WORK TASK:
Please copy all of the data that follows exactly, leaving any pictures out.

Source data:
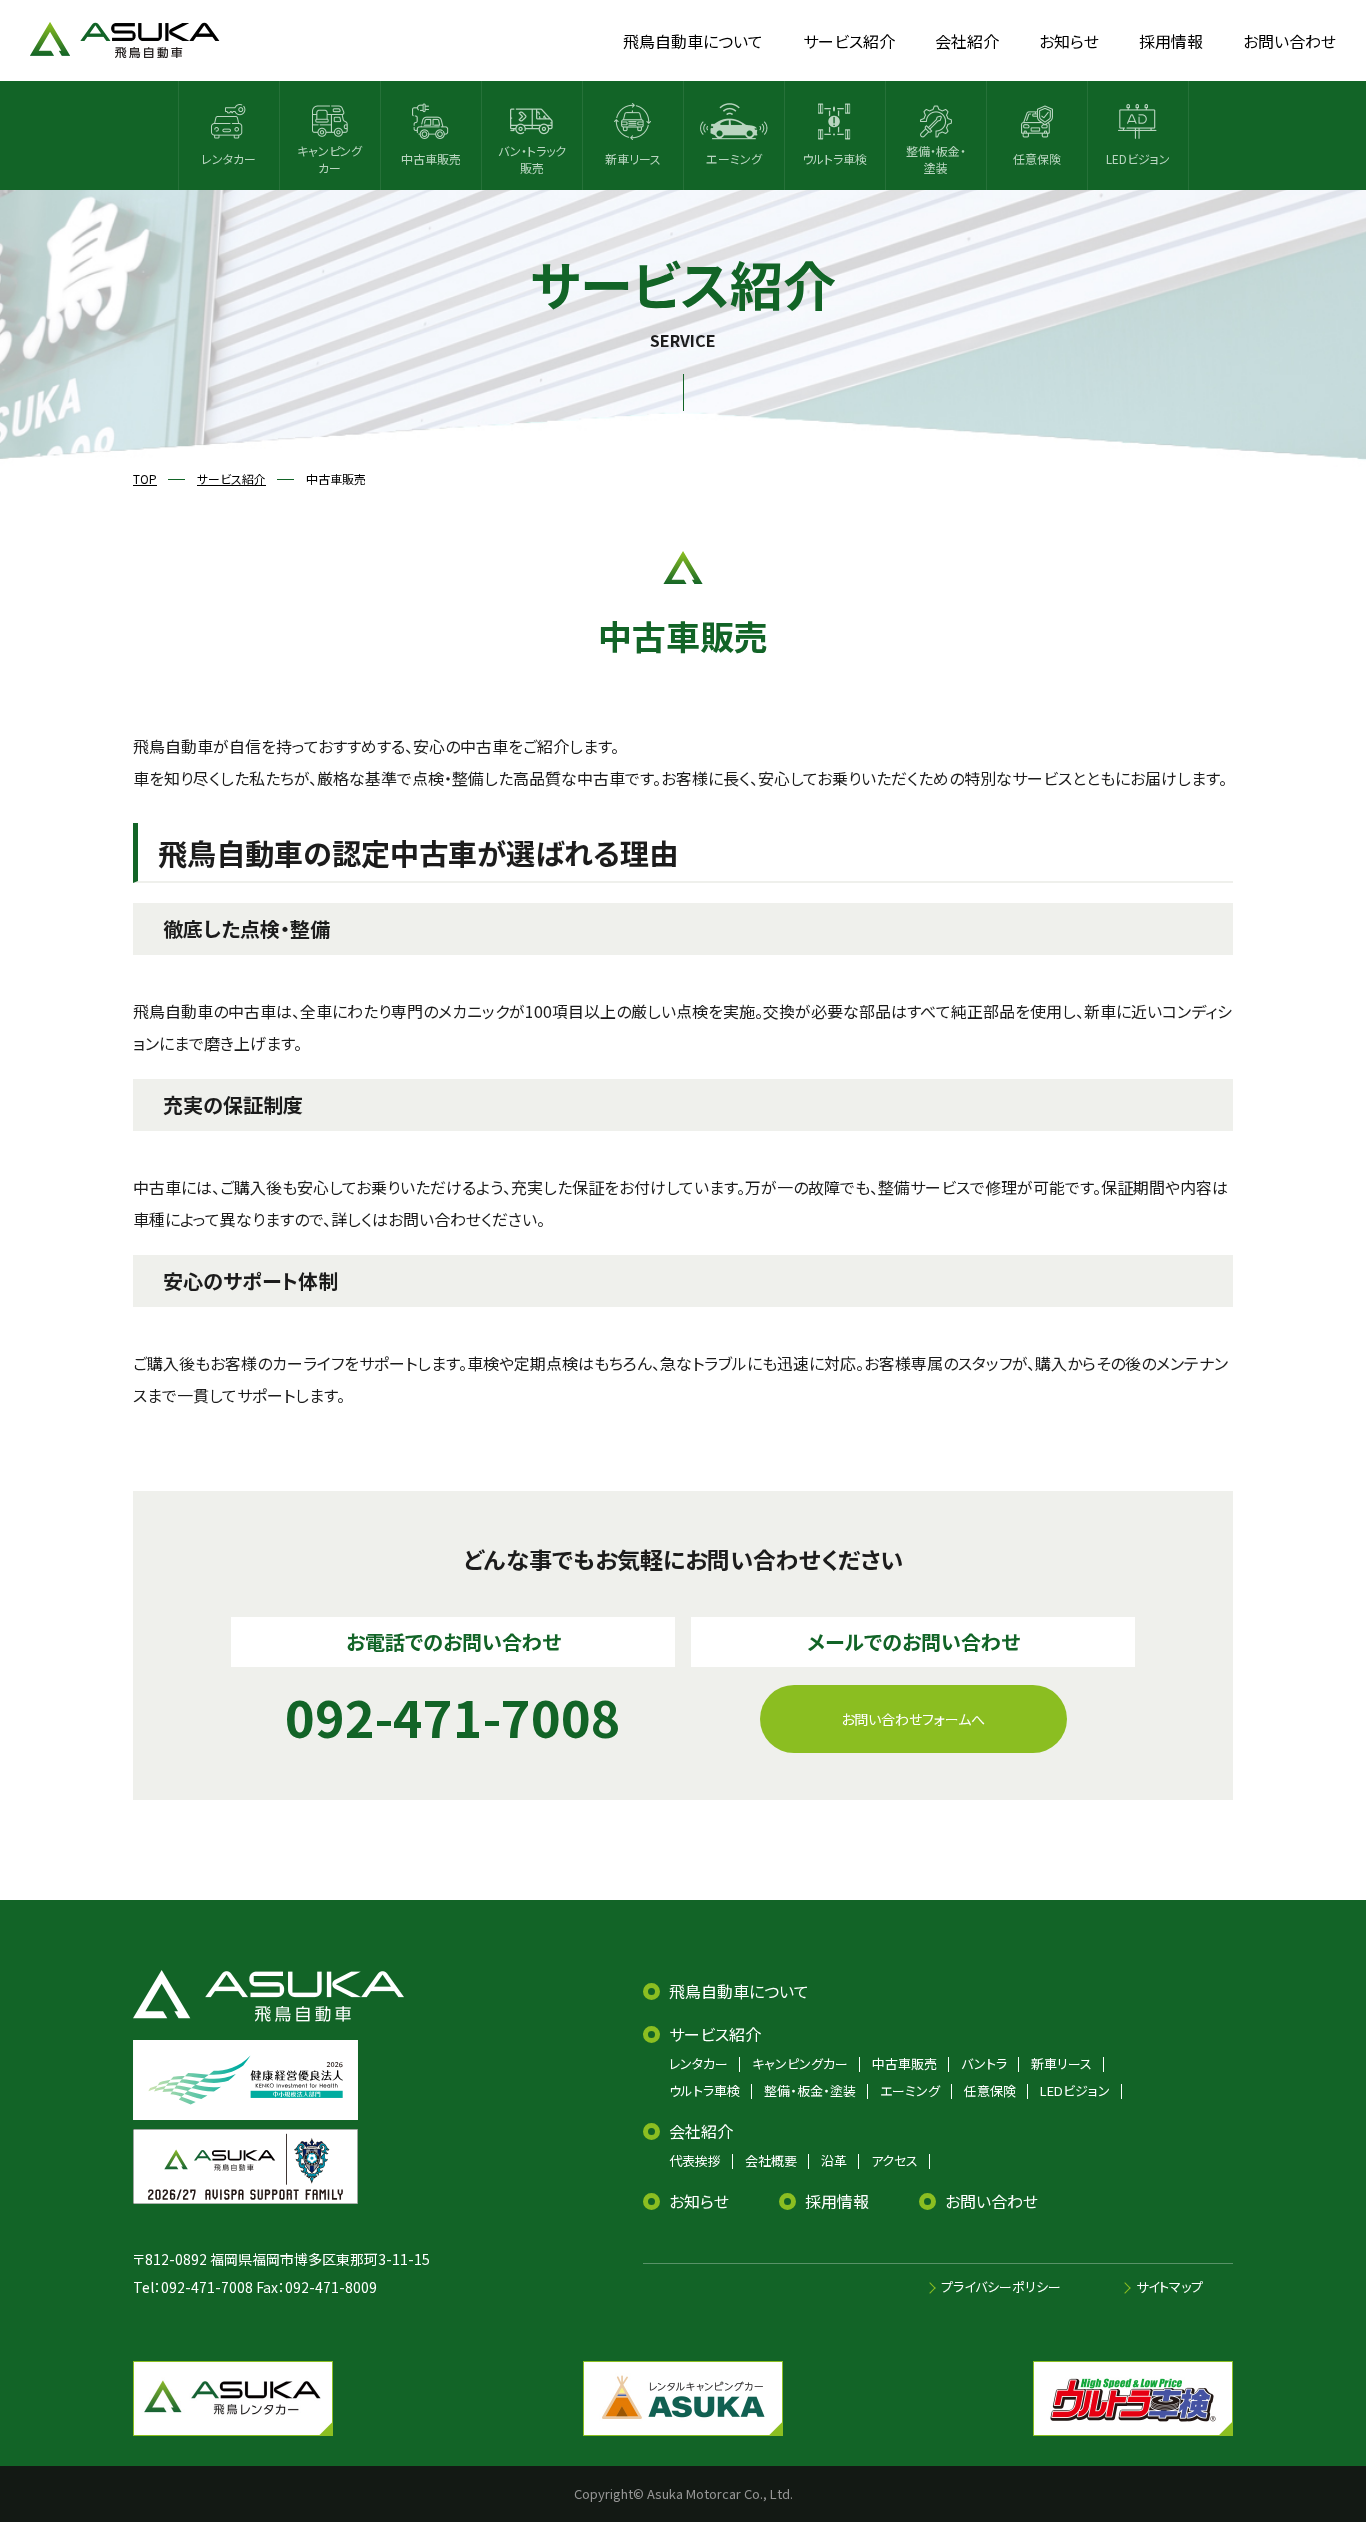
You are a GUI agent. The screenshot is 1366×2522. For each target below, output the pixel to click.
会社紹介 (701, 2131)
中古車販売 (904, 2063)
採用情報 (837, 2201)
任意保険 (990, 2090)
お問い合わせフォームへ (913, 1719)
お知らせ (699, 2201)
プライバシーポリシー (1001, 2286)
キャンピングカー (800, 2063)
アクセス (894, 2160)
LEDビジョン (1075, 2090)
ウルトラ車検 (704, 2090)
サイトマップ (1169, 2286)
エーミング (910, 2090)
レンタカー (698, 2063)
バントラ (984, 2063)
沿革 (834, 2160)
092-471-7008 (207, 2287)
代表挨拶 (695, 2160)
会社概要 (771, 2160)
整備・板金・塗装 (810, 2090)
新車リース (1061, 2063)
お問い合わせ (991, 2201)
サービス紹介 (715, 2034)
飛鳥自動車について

ANSWER SECTION:
You are a GUI agent. The screenshot is 1366×2522. For each target below, output the pixel to click.
会社紹介 (701, 2131)
中古車販売 (904, 2063)
採用情報 (837, 2201)
任意保険 (990, 2090)
お問い合わせフォームへ (913, 1719)
お知らせ (699, 2201)
プライバシーポリシー (1001, 2286)
キャンピングカー (800, 2063)
アクセス (894, 2160)
LEDビジョン (1075, 2090)
ウルトラ車検 (704, 2090)
サイトマップ (1169, 2286)
エーミング (910, 2090)
レンタカー (698, 2063)
バントラ (984, 2063)
沿革 (834, 2160)
092-471-7008 (207, 2287)
代表挨拶 (695, 2160)
会社概要 (771, 2160)
整備・板金・塗装 (810, 2090)
新車リース (1061, 2063)
お問い合わせ (991, 2201)
サービス紹介 (715, 2034)
飛鳥自動車について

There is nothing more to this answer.